### [Your goal]
Could you present the lines below, from the line with "Given: Click the calibre" to the line with "tap(1278, 383)", as a numbered list with the blank lines omitted?

### [Recorded data]
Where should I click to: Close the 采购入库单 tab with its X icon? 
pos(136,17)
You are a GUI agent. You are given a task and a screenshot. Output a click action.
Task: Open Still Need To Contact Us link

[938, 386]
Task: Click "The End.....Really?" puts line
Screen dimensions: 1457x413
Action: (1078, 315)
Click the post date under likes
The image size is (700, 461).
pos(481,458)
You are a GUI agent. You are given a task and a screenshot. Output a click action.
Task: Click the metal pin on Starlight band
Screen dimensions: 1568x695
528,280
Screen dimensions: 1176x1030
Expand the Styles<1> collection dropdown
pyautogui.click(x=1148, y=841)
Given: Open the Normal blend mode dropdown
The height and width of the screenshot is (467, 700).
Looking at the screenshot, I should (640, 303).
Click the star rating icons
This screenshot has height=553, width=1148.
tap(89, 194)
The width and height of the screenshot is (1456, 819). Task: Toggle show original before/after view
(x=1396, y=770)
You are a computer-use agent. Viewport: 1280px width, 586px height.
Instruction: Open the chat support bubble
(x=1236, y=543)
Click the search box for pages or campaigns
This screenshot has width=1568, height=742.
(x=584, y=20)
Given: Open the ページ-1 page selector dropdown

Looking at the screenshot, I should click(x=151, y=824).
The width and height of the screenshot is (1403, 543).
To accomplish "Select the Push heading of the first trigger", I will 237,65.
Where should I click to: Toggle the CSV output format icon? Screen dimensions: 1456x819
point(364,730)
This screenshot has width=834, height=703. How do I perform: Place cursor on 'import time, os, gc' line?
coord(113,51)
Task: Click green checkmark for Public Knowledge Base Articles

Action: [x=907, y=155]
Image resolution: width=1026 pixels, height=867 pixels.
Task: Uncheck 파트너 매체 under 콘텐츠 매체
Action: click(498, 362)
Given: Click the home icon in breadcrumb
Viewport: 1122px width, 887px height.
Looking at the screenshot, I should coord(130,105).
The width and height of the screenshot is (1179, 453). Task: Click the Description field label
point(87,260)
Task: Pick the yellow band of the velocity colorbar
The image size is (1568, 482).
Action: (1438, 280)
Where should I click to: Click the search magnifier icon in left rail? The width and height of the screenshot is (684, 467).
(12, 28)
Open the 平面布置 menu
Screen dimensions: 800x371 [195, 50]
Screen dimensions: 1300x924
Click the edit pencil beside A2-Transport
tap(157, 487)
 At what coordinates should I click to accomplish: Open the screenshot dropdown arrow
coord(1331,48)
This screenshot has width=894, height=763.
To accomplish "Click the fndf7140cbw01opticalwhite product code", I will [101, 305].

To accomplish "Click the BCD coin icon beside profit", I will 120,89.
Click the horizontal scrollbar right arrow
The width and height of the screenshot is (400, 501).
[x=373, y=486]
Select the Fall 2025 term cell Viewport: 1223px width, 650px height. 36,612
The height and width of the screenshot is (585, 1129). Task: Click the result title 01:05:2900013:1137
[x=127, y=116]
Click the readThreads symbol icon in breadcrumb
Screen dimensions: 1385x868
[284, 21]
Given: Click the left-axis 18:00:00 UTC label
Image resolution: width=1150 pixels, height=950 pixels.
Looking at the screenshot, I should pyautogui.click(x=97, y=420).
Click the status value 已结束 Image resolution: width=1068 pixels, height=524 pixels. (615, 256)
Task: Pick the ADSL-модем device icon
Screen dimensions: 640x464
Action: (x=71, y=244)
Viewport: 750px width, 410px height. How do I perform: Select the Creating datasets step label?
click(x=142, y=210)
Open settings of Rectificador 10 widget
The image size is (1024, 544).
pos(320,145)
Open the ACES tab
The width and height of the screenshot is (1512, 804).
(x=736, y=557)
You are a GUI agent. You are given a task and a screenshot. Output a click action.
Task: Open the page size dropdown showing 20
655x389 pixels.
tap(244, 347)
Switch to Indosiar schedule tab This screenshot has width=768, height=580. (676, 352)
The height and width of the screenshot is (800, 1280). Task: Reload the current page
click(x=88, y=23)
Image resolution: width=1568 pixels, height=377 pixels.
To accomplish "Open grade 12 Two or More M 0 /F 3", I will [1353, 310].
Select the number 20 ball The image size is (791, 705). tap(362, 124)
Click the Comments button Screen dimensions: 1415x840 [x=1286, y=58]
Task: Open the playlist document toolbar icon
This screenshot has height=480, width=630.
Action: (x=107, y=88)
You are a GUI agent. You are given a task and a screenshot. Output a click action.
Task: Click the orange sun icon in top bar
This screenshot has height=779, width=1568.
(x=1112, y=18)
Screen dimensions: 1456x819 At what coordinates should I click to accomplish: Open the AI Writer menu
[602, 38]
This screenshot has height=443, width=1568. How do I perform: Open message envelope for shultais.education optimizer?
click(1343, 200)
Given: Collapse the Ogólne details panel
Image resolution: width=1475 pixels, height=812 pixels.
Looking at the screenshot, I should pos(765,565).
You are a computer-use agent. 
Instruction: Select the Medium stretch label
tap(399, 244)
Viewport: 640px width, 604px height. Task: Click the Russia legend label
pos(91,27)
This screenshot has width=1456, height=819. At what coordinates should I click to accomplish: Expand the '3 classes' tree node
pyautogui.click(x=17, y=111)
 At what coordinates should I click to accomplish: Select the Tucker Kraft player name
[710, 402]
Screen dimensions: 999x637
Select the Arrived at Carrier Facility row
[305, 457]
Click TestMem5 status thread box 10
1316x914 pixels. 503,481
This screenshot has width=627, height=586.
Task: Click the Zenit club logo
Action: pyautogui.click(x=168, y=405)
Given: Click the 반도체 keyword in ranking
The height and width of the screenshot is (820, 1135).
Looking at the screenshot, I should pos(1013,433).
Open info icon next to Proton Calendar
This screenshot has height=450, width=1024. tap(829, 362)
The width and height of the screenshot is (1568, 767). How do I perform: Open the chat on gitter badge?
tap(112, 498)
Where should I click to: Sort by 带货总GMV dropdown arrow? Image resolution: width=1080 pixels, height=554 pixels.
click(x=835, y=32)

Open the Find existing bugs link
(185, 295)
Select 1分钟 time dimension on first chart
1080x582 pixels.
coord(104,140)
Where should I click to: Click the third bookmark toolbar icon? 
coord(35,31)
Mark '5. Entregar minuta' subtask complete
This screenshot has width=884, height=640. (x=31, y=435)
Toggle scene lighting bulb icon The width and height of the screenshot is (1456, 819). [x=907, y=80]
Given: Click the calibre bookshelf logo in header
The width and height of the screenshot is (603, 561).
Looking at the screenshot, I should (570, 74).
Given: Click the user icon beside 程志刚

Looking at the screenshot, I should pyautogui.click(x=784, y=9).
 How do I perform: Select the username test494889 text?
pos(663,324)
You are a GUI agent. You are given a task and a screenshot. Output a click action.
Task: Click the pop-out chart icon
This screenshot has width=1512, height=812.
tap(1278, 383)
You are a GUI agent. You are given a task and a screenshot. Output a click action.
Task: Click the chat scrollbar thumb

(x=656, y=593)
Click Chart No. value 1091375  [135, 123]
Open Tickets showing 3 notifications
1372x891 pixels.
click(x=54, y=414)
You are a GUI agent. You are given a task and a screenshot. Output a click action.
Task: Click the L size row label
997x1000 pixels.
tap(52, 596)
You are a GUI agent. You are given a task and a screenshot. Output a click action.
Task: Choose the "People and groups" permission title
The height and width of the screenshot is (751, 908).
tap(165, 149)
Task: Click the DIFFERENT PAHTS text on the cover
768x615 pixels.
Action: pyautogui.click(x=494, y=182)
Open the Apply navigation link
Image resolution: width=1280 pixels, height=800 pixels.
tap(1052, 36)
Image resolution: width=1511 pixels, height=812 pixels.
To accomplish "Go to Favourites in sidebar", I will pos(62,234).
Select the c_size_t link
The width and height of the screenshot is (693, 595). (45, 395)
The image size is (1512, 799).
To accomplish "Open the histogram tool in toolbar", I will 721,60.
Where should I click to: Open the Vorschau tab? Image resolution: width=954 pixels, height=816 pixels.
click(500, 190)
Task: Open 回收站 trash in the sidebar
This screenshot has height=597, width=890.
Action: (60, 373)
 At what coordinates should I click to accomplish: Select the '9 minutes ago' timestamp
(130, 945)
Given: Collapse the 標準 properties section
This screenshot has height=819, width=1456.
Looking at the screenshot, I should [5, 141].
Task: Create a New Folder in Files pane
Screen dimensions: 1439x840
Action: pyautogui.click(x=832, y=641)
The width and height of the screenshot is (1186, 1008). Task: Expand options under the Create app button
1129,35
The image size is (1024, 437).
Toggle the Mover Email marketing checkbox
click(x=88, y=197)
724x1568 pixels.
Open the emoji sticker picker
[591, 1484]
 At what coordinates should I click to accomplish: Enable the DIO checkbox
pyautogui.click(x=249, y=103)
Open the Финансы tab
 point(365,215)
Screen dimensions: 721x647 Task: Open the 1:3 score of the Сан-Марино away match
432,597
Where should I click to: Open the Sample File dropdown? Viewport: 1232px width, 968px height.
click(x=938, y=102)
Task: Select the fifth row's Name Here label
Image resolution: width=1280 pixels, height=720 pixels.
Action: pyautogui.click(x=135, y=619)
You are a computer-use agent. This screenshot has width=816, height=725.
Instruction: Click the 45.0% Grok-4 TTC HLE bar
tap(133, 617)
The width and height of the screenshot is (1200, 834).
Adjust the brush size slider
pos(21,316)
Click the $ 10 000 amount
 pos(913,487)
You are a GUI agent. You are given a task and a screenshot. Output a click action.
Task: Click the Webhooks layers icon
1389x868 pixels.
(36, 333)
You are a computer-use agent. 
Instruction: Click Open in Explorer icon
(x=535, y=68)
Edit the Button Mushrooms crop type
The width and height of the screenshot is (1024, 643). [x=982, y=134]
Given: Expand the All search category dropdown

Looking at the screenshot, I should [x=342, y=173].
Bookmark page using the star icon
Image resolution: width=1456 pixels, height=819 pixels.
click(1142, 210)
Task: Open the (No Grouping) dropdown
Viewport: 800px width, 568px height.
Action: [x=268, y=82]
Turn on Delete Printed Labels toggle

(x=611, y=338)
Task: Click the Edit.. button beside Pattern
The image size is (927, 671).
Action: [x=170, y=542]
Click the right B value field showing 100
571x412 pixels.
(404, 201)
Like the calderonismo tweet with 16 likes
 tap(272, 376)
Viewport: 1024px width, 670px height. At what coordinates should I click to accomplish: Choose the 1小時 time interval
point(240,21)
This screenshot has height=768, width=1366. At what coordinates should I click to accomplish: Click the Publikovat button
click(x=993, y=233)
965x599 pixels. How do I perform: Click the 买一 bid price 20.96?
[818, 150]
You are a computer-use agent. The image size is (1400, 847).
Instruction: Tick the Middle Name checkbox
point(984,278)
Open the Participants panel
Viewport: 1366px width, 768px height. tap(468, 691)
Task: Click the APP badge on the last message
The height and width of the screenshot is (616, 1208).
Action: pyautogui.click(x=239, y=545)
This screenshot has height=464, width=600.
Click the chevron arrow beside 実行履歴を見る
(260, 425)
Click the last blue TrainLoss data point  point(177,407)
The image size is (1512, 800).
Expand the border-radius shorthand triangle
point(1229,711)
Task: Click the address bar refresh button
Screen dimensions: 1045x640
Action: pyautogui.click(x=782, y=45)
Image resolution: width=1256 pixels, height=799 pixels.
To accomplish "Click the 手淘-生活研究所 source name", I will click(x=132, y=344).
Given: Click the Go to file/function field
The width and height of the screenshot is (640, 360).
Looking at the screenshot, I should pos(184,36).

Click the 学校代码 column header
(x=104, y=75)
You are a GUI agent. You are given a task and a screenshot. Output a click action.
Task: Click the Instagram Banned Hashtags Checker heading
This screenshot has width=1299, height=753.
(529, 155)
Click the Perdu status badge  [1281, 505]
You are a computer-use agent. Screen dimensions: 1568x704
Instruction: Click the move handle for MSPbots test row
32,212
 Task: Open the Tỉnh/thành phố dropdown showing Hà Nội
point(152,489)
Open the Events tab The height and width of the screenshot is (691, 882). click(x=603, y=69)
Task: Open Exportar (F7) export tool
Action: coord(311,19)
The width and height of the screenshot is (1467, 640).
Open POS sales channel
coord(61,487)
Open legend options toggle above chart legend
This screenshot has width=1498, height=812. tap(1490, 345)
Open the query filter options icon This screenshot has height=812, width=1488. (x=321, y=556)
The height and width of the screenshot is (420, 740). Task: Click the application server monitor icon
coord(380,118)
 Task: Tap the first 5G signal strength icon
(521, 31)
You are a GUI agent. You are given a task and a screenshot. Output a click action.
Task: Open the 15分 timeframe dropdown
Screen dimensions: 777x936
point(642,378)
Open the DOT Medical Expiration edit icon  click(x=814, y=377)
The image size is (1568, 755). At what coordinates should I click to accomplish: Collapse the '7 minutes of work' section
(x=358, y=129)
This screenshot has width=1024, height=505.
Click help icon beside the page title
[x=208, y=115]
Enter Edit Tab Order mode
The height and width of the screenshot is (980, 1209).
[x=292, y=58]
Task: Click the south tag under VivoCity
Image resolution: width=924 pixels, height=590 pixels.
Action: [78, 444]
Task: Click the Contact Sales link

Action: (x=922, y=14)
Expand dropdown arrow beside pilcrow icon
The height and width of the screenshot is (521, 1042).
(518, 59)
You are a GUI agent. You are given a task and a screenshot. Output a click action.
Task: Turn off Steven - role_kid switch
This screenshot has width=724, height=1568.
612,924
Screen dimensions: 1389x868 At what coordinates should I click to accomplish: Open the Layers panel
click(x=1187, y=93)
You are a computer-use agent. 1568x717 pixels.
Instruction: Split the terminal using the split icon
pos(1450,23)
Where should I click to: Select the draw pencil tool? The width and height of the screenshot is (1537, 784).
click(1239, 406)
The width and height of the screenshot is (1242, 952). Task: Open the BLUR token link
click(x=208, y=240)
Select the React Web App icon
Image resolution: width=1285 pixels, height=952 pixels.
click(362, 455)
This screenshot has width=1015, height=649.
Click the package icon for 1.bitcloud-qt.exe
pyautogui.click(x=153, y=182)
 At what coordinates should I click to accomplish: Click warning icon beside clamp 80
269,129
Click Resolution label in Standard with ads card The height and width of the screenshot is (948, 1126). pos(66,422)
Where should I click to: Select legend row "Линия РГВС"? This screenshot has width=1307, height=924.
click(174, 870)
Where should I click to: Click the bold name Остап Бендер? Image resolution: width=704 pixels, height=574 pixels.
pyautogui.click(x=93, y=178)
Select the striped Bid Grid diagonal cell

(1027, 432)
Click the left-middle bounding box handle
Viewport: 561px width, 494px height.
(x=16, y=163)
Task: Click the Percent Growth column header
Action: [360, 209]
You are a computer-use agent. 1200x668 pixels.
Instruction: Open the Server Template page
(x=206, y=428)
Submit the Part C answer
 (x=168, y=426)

### [Finished answer]
1. Given: Click the calibre bookshelf logo in header
2. The width and height of the screenshot is (603, 561).
3. Looking at the screenshot, I should (570, 74).
4. Given: Click the user icon beside 程志刚
5. Looking at the screenshot, I should pyautogui.click(x=784, y=9).
6.  How do I perform: Select the username test494889 text?
7. pos(663,324)
8. You are a GUI agent. You are given a task and a screenshot. Output a click action.
9. Task: Click the pop-out chart icon
10. This screenshot has width=1512, height=812.
11. tap(1278, 383)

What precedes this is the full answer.